The approach to breaking through to steady growth:

  • Eliminate blind spots, surface hidden issues and maintain awareness
    • scalabilty issues, friction throughout business, ability to respond to evolving markets, notice emerging opportunities
  • Plan and execute the appropriate strategy with mindset alignment
  • Recognize wide range of resources – funding resources are key

It’s becoming widely recognized that strategies usually aren’t executed well, let alone at all; and this is because group mindset isn’t cohesive nor aligned. But let’s assume a business has a holistic sales growth strategy and mindset already and is about as ready to jump on emerging opportunities as Pfizer on a pandemic vaccine: considering we want to see founders live life expanding their impact, not knocking years or decades off their life for the sacrifices they made to reach an exit, it’s important to consider what resources already surround us which we haven’t noticed yet, take an inventory and put out there what may be missing that could still lift the business further. If a business is at the early growth stage, or in adolescents, we can presume this may be where capital needs fit right in – right in the middle of the “capital gap.”

…this “death stage” happens between seed and series A funding rounds. It can also be viewed as early growth stage, through accelerated growth and steady growth.

This so-called “capital gap,’ as referred to by Shane Erickson, founder of Traction Capital, a venture capital and private equity firm, is precisely why he launched Focus Fund I – dedicated to making investments in, or acquisitions of, early stage and lower middle market companies that are stuck in the “capital gap.” – with a focus on Minnesota-based businesses.
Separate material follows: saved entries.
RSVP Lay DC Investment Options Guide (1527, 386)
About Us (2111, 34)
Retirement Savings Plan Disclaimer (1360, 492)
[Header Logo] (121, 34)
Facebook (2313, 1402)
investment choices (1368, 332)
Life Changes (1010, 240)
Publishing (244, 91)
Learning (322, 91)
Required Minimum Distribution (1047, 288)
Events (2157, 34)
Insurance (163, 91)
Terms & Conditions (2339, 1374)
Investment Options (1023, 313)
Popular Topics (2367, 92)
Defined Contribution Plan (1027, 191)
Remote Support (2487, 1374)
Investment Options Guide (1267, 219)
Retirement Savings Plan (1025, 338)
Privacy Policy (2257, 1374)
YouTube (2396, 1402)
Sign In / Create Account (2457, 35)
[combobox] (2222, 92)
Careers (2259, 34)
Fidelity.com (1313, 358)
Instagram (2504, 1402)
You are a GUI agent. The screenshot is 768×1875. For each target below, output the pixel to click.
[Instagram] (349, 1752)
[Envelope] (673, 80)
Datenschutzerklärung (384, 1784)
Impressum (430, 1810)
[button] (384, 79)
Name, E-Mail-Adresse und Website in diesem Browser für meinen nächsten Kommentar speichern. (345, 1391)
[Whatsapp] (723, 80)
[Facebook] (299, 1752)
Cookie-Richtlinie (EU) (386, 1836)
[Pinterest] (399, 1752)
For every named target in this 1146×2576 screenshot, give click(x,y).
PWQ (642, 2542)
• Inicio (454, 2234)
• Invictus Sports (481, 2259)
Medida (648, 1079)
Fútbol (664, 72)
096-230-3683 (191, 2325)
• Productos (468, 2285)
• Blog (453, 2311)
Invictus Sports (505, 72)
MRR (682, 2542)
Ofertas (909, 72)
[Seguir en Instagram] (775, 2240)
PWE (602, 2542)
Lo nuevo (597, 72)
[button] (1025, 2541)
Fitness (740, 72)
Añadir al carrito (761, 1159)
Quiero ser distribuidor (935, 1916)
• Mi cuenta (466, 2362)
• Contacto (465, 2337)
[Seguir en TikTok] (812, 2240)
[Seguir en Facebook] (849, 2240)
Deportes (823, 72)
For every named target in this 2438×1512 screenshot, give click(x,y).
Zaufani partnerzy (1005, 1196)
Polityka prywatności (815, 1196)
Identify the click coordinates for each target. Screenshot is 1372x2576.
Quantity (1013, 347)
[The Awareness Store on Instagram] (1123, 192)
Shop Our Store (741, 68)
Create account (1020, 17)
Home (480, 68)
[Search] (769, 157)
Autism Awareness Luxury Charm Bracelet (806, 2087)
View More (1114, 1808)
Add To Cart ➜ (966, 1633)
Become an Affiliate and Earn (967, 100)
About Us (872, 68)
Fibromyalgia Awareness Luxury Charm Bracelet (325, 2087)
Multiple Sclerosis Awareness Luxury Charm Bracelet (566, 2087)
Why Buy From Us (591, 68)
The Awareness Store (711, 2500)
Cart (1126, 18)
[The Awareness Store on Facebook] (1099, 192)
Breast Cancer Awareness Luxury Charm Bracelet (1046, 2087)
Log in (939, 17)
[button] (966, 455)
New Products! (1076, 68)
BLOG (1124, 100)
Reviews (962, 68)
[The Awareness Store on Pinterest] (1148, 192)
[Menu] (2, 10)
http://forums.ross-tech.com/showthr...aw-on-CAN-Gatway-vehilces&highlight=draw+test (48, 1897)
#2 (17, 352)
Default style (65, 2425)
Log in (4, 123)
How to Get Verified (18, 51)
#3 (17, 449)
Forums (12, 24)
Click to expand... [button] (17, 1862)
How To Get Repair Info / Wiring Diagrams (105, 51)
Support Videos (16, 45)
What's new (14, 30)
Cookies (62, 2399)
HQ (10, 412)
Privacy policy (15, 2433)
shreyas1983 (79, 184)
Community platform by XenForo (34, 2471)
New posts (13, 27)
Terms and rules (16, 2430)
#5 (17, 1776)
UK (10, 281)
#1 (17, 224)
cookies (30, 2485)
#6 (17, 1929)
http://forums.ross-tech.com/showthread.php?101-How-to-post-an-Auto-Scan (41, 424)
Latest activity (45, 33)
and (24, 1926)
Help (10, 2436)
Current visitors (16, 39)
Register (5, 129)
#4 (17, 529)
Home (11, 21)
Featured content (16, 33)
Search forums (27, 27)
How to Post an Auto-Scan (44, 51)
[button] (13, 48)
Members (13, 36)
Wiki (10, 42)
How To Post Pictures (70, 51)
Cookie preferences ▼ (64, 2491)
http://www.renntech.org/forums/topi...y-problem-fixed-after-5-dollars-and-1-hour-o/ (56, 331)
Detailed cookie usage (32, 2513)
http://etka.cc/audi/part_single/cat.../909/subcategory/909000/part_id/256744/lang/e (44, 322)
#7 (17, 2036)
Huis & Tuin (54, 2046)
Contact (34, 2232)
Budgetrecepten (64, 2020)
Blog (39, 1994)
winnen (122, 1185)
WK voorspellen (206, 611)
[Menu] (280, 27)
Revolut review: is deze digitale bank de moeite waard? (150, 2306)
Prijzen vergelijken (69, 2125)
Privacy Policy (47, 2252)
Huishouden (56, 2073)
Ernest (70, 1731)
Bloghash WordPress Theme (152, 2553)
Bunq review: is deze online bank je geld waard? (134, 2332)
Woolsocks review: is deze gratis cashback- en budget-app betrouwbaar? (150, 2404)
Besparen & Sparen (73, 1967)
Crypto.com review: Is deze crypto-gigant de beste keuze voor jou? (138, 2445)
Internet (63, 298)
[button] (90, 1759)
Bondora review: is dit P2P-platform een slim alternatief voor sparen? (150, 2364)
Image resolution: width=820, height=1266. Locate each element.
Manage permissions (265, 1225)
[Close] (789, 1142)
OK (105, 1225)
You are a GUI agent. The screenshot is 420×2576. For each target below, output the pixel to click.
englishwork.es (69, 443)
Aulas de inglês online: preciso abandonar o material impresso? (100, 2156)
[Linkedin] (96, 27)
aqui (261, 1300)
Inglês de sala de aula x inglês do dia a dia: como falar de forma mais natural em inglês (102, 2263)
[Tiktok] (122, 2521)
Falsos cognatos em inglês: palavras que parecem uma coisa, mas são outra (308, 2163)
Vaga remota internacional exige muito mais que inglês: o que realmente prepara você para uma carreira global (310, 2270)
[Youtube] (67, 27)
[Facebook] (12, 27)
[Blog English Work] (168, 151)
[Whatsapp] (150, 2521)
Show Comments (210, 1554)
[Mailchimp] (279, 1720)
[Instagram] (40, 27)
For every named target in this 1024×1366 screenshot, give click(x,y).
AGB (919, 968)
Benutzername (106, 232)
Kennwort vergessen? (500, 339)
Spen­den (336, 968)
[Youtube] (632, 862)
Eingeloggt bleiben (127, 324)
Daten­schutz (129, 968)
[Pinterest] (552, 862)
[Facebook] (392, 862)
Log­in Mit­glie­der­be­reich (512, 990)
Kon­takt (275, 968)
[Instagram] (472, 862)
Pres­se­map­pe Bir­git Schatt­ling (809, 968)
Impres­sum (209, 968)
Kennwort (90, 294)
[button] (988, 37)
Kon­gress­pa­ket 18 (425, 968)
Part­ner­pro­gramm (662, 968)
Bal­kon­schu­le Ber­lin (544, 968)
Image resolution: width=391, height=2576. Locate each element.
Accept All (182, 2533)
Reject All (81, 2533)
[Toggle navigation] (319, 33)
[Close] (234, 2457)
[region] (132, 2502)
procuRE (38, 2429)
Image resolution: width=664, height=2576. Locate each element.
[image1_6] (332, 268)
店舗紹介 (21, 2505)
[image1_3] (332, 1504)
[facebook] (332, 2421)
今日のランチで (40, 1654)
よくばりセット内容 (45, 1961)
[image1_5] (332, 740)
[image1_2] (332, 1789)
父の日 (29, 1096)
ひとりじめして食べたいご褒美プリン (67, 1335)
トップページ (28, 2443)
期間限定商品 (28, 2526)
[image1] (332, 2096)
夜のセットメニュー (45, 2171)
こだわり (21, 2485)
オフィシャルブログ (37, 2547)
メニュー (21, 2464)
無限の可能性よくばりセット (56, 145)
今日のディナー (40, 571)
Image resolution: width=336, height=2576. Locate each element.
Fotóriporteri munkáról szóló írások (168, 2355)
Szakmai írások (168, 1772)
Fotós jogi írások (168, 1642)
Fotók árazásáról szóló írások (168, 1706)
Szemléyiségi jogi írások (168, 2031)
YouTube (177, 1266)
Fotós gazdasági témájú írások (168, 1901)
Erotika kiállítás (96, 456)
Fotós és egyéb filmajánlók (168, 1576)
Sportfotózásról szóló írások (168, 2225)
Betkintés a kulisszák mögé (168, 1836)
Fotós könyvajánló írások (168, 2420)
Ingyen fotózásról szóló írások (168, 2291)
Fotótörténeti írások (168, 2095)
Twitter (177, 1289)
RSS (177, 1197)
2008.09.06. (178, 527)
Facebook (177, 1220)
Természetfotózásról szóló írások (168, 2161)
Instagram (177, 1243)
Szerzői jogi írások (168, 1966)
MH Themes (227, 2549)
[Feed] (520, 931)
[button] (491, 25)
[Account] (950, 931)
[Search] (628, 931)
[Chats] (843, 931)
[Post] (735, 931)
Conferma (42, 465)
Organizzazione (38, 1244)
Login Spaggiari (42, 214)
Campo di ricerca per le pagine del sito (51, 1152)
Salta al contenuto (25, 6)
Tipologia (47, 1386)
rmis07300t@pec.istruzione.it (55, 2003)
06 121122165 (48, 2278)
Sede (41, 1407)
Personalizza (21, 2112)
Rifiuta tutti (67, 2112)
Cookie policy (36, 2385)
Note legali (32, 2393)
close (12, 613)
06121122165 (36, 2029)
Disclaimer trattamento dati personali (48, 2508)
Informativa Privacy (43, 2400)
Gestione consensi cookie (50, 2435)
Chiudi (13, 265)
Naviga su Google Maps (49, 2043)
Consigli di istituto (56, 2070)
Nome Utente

“Minnesota has no shortage of great ideas and capable entrepreneurs, but funding availability for these ventures at the early stages lags badly…” said Traction Capital investor and Minnesota Cup Founder Scott Litman. “Traction Capital will be a great complement for Minnesota Cup and other organizations and initiatives that are dedicated to promote and enable the success of entrepreneurism in Minnesota.” (BusinessWire).

We advocate reinvigorating strategy and mindset alignment as the key approach to breaking through challenging circumstances, and given the challenge many of these early stage growth companies face, we’ve teamed up with Traction Capital to make sure everyone we’re working with is playing their best hand and maximizing their impact.